We’ve had customers from academics, including a customer that did a large contract for the Department of Defense at an academic institution and they purchased a license to CopyCount, validated it. We’ve had customers, as I mentioned, from the agricultural community; we have two Big Ag companies testing our software, one of which is using it; one of which is currently evaluating it still. We’ve had customers from a number of large diagnostic instrument manufacturers who have validated the technology; we’re working with those companies to see if they’d be interested in incorporating CopyCount into their instruments but that hasn’t happened yet. And, we’re working with a variety of researchers who are interested in applications for viral load testing for example. So, we’ve had quite a few customers from a wide variety of segments. Some customers have done massive validation studies. We understand that our claims are bold and a lot of people want to test it and really show that they’re true. We now have so much confidence in our claims that we’re just moving toward selling the software.
Let me restate the question: “Is there a difference in design of primers used in CopyCount compared to standard qPCR with Cq analysis”? Generally, the primer design is the same for assays used for CopyCount as those for standard PCR, we are just analyzing the data differently than the Cq method. In fact, we routinely use CopyCount to analyze datasets that were originally intended for Cq analysis. I will make some additional comments about the design of SYBR green assays. SYBR Green requires rigorous design, because everything that gets amplified gets detected in SYBR Green and so if you have multiple amplicons all getting detected in the same well by the same fluorophore then that means that you’re going to get a curve shape that is not from a single analyte.

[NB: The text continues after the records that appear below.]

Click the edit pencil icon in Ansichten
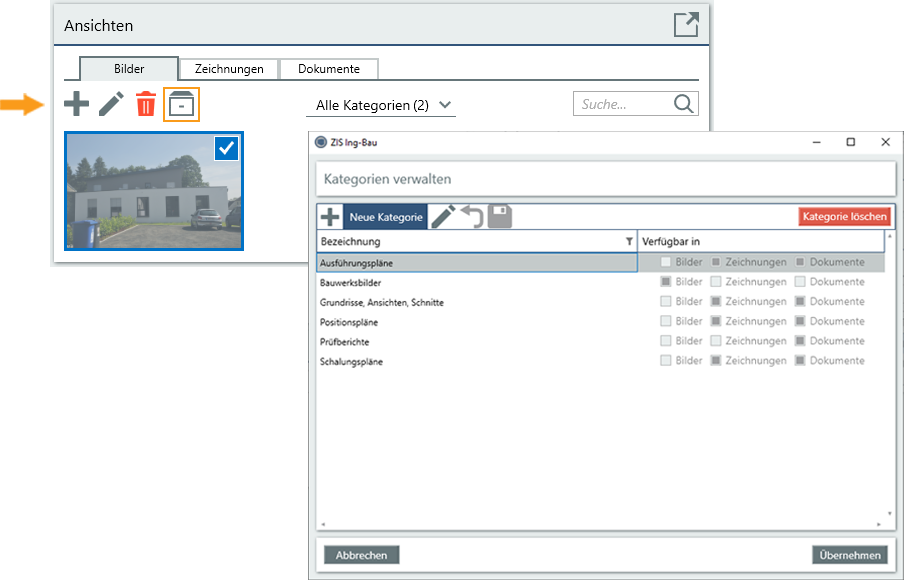 pos(111,104)
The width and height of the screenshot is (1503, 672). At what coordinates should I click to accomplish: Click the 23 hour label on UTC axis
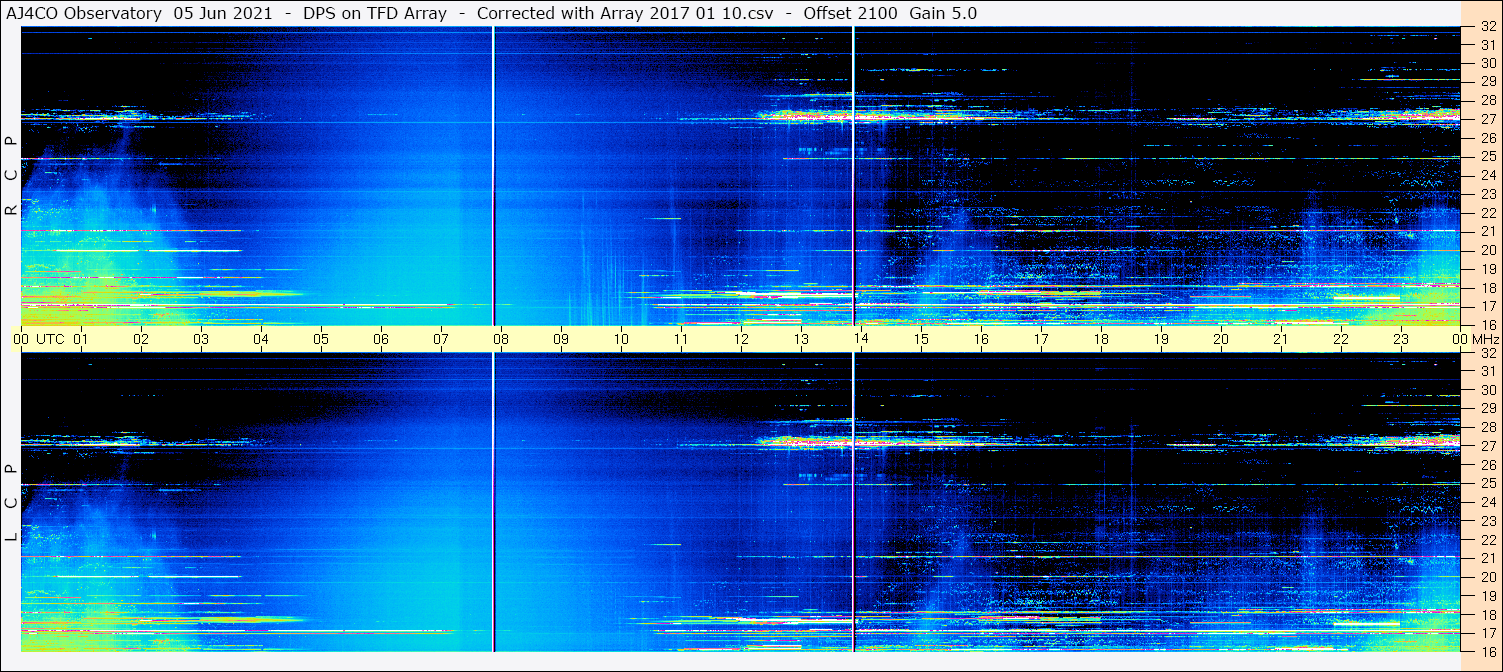point(1401,339)

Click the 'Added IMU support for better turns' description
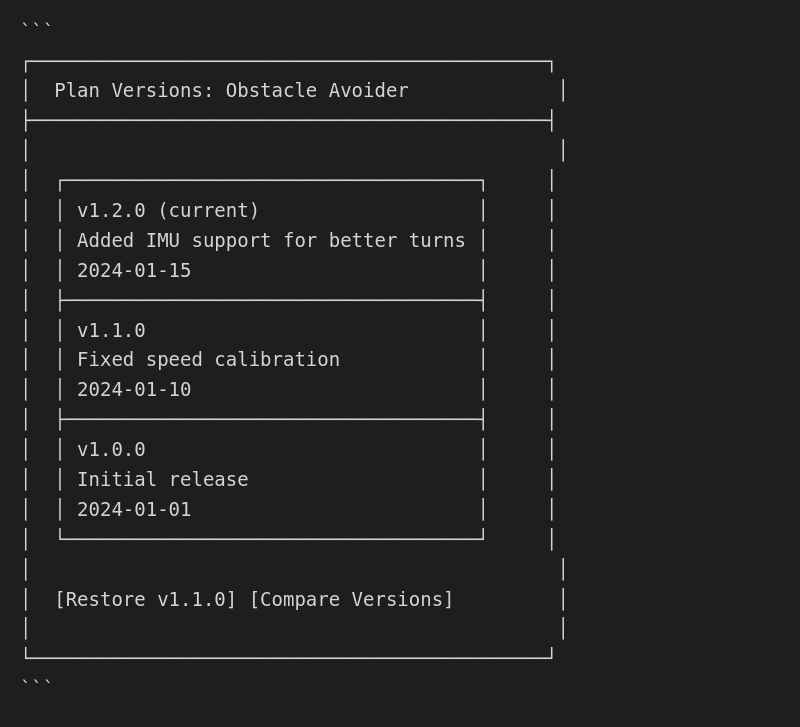[x=271, y=241]
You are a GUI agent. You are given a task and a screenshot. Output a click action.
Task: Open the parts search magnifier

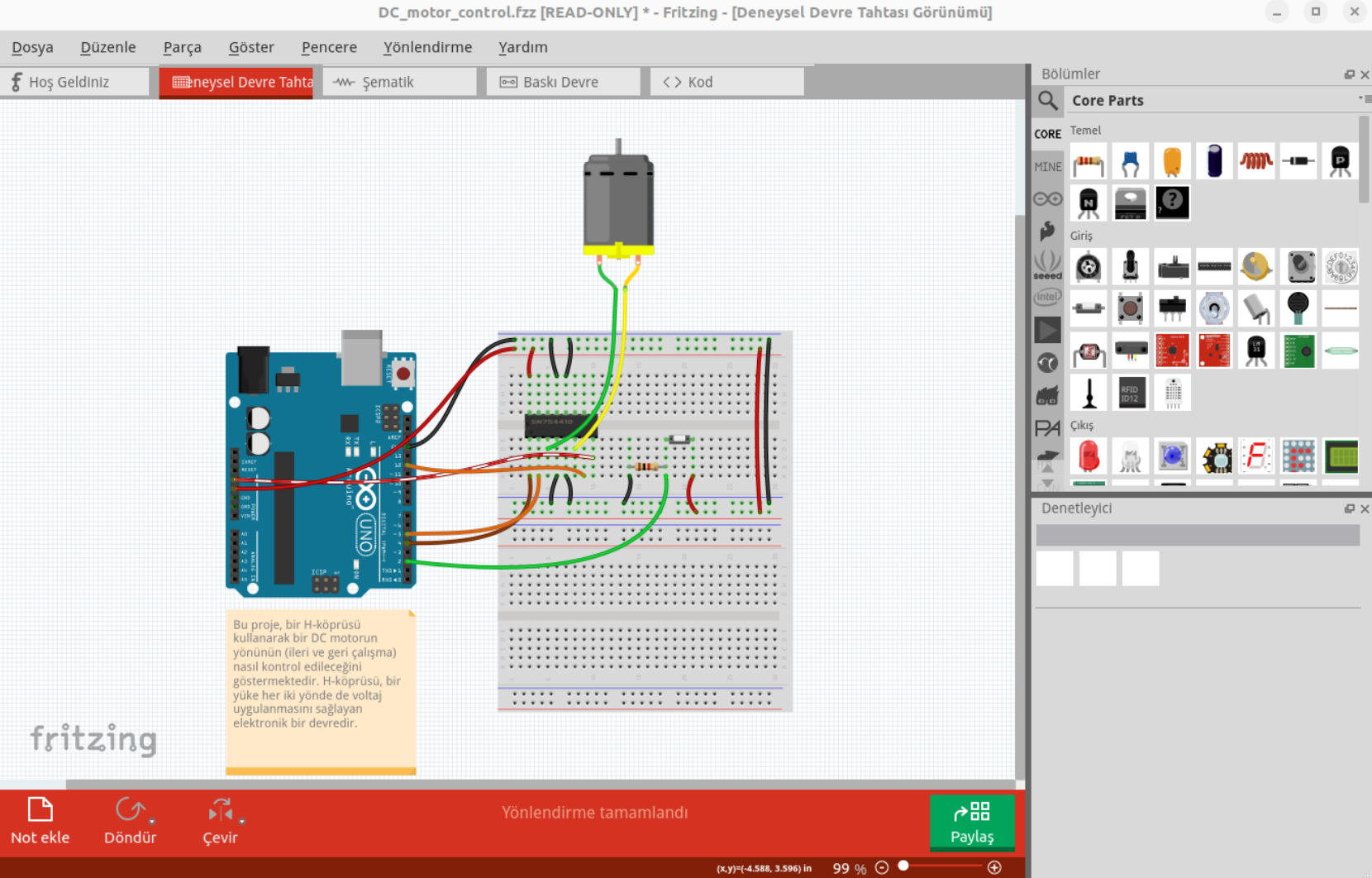click(x=1048, y=101)
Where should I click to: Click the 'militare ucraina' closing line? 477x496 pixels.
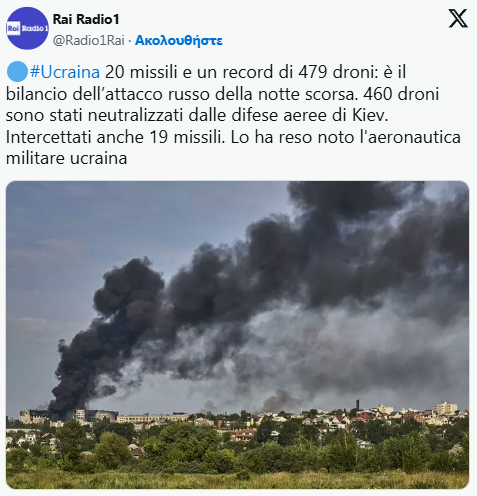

So if you design your primers properly and they only amplify one target for SYBR Green it works great. But primer design is much more demanding for SYBR Green. For TaqMan assays, on the other hand, design is not as stringent because the fluorescence read out is only from the correct amplicon, and any background amplicons are not detected because they have the wrong sequence and thus don’t bind to the TaqMan probe. However, I will say this, our mechanistic-based fitting takes into account of some of the consequences of poor primer design. Poor PCR design might lead to poor amplification efficiency at each cycle and that is accounted for as I showed an example of that earlier in my talk. I had shown an example where it was a PCR with low efficiency at each cycle. I will mention also that if it’s a poorly designed set of primers, then you’ll get a larger amount of delayed onset which we do quantify. Lastly, I will talk a little bit about invalid wells. We have a mechanism for evaluating the quality of the shape of the PCR curve to tell if that PCR is the shape that it should be. PCR reactions that are poorly designed will sometimes have a high percentage of those poorly shaped PCRs and we can identify those. It’s a rare event but it does happen once in a while.